Book 3: The Joy Luck Club
By Amy Tan
Amy Tan examines the tender yet sometimes painful relationship between daughters and their mothers. Written with sensitivity and humour, The Joy Luck Club reveals the secrets of four Chinese mothers and the complexity of the lives they have lived in their motherland. Their experiences would later intertwine with that of their daughters. Amy Tan is one of our favourites because she is an astute storyteller and she proved in The Joy Luck Club that exploring cultural conflicts through the eyes of immigrant mothers can be both magical and educational.
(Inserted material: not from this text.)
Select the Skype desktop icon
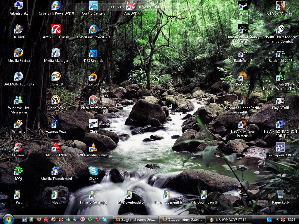 [x=93, y=171]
Pairing this beautiful story with our sweet white wine De La Bodega is a good idea because in every mother-daughter story, no matter how painful or different it is, there will always be sweetness.
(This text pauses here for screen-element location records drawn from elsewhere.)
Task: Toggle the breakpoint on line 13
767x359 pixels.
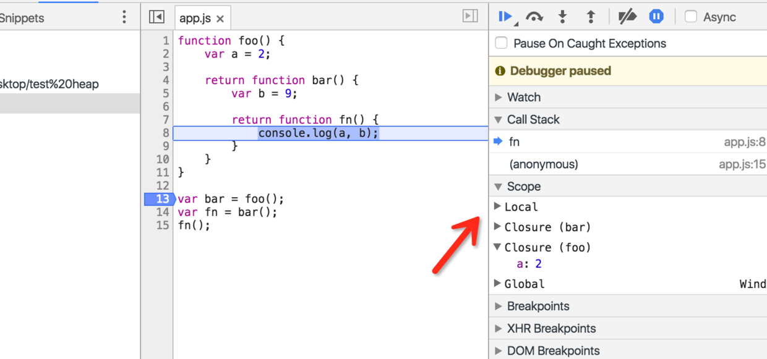Action: point(157,199)
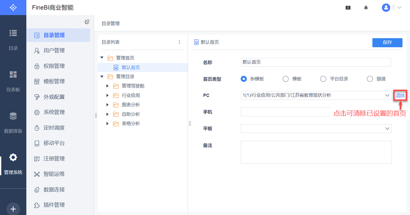Choose the 链接 homepage type
410x215 pixels.
point(370,79)
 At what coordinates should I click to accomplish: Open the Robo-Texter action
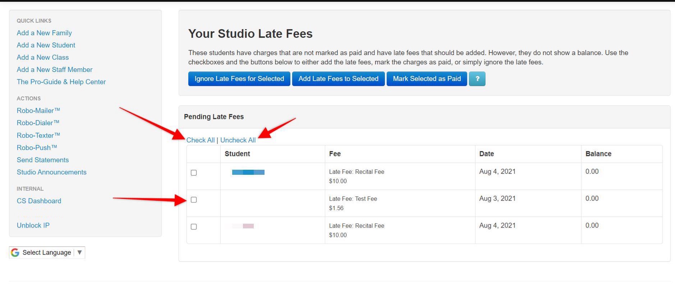[38, 136]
Book 4: One Hundred Years of Solitude
By Gabriel Garcia Marquez
Written by Colombian author Gabriel Garcia Marquez, One Hundred Years of Solitude tackles a multi-generational story about the Buendia family, their village, and the centrifugal forces of modernisation and unfortunate events. It all starts with an isolated village that is free from the problems of the world until it opens its doors to its neighbours. Garcia Marquez’s book ends the way it began – the village where the Buendia family is from is isolated once again but this time, after all the tragedy that it has seen, there is nostalgia for the good old days. You would need a bottle of Basidina to go with the acerbity of this story.
Book 5: 1984
By George Orwell
George Orwell’s 1984 is a nightmarish vision of how the world will operate in the future. The fact that it mirrors how the world operates now makes it more relevant than ever. The power of this novel does not lie on how Big Brother broke the protagonist but on the hope that we can draw from it despite its tragic ending. Pair this with a glass of Basi Puro to match the dose of reality that you will get from 1984.
Book 6: A Grain of Wheat
By Ngugi wa Thiong’o
Ngugi wa Thiong’o’s A Grain of Wheat is about Kenya’s struggle for freedom and the stories of ordinary folks whose personal troubles are interlaced with their aim to defend their land. Of all of these heroic stories, the one that dominates is that of Mugo and as he unravels, the novel unravels its layers, too. Explore the inner workings of the Kenyan psyche in this book with a glass of Ambaristo because there is nothing as sweet as freedom.
Book 7: Memnoch the Devil
By Anne Rice
Rice stuns her audience once again as her favourite protagonist embarks on a journey that inspires sympathy for the devil himself. The devil calls upon the vampire Lestat in Memnoch the Devil which leads the vampire and the reader to the depths of hell. The author tackles religion and faith while exploring a role reversal between good and evil. This entertaining read goes well with a glass or maybe even a bottle of Basi Maria. Our elegant red wine will leave a bittersweet note that matches this Anne Rice novel.
Book 8: The Little Prince
By Antoine de Saint Exupery
Who doesn’t love Le Petit Prince and the life quotes he conjures while planet and asteroid hopping? In these trying times, we will likely benefit from revisiting this literary classic. One of our favourite quotes from the book is: “What makes the desert beautiful,’ said the little prince, ‘is that somewhere it hides a well…” You can drink our wine Virginia Blush while reading this book as it is meant for celebrations big and small. This includes little a-ha moments that you will likely experience with The Little Prince.
Book 9: My Sister, the Serial Killer
By Oyinkan Braithwaite
My Sister, the Serial Killer gives off a thriller vibe but it is laced with dark comedy that you won’t tire of. Set in Lagos, Nigeria, the novel is an exciting, punchy story that tackles murder, boyfriends, and lots of cleaning. Drink this with a glass of De La Bodega.